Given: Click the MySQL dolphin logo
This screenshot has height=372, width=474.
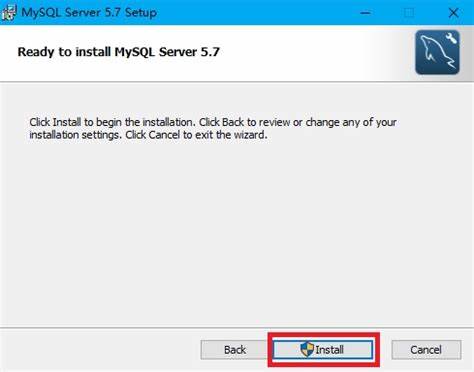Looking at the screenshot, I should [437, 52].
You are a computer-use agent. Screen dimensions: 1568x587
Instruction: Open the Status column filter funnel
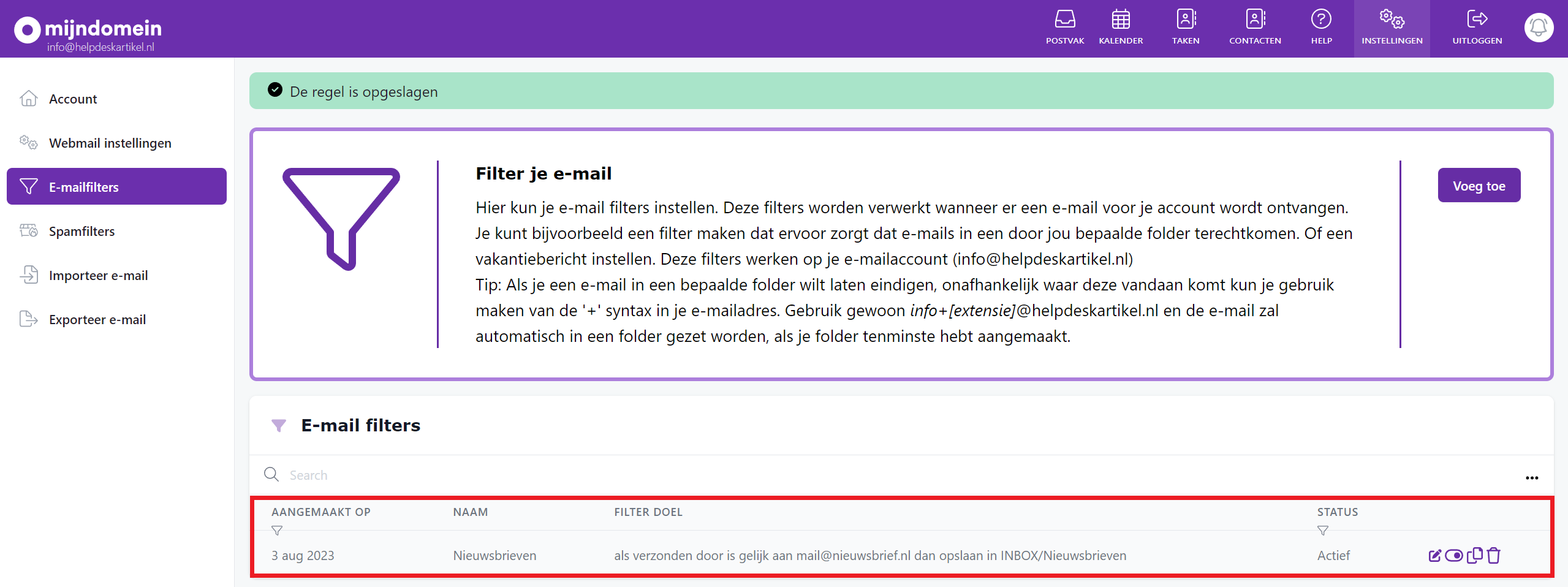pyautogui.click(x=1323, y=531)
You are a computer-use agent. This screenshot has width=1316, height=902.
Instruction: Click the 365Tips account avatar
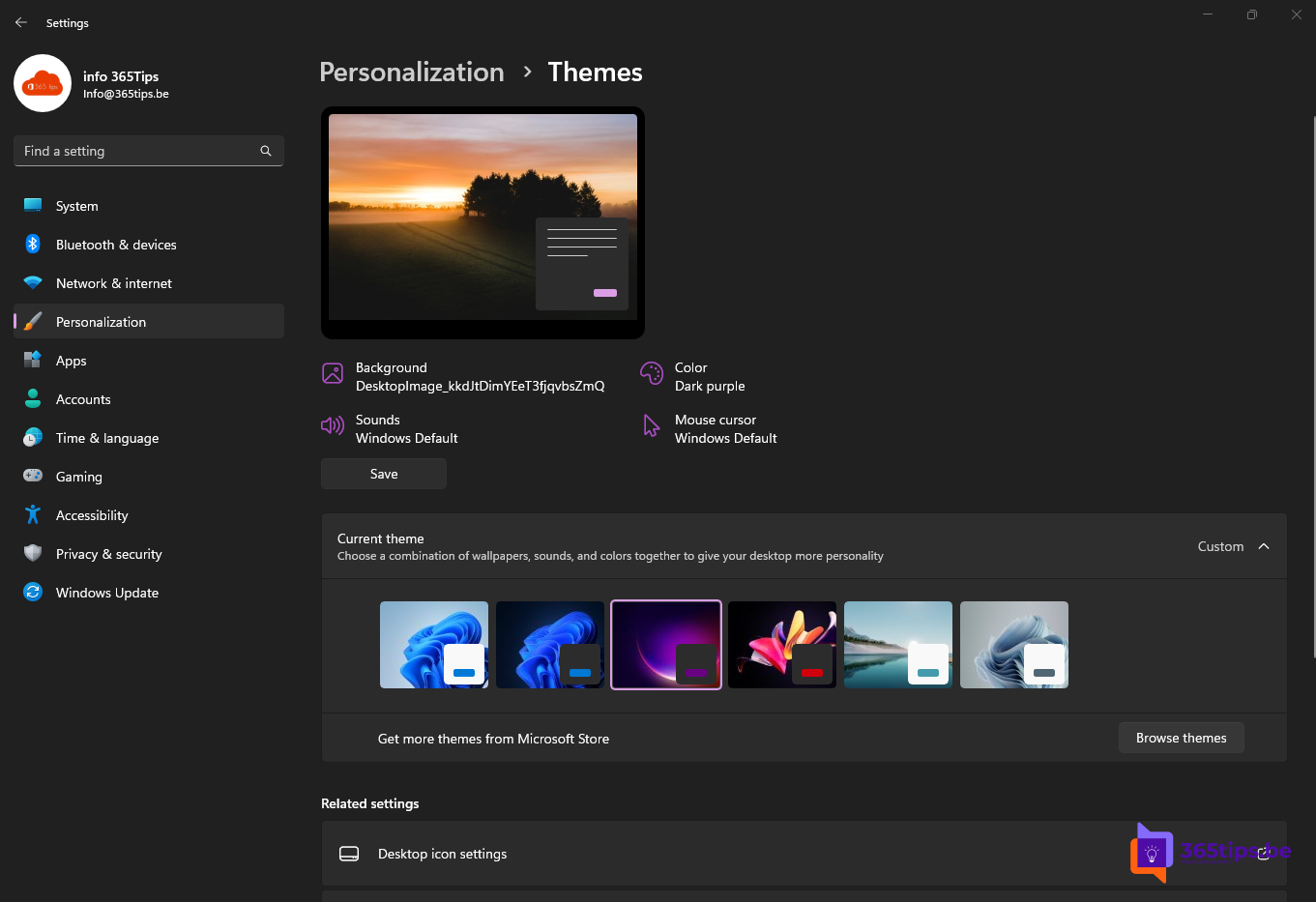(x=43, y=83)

::::

* TASK GOAL *
Reproduce each of the records above verbatim, omitting the pictures from your reply.

* RESULT OF THIS EXERCISE *
Given: Click the MySQL dolphin logo
This screenshot has height=372, width=474.
Looking at the screenshot, I should [437, 52].
You are a computer-use agent. Screen dimensions: 1568x587
Instruction: Open the Status column filter funnel
pyautogui.click(x=1323, y=531)
You are a computer-use agent. This screenshot has width=1316, height=902.
Instruction: Click the 365Tips account avatar
(x=43, y=83)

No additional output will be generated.